WHAT NEEDS TO BE DONE> Give the records again in full, exactly as they appear, but without the pictures.

INPUT DATA>
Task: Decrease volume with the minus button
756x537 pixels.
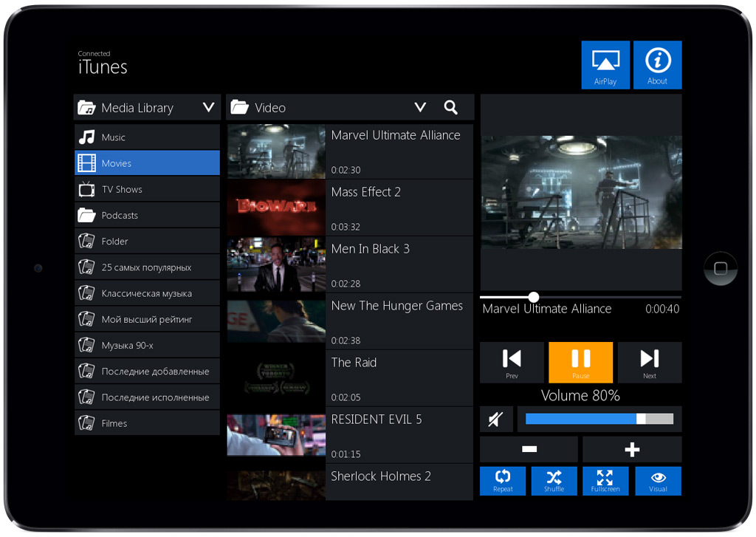Action: tap(529, 449)
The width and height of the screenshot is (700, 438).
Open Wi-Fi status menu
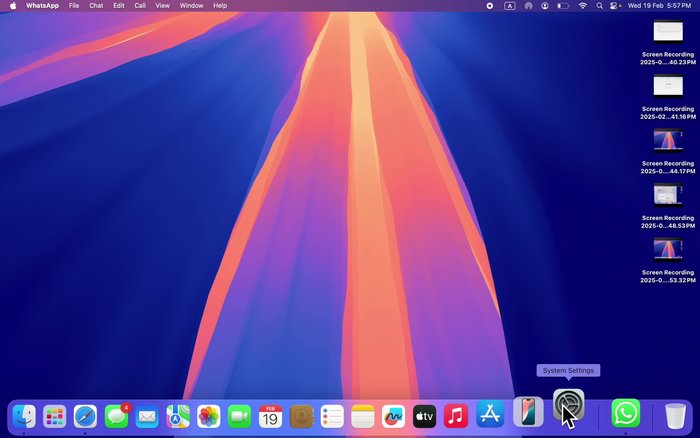click(583, 6)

COMPLETED TASK>
Task: Decrease volume with the minus button
756x537 pixels.
Action: tap(529, 449)
The width and height of the screenshot is (700, 438).
Open Wi-Fi status menu
click(583, 6)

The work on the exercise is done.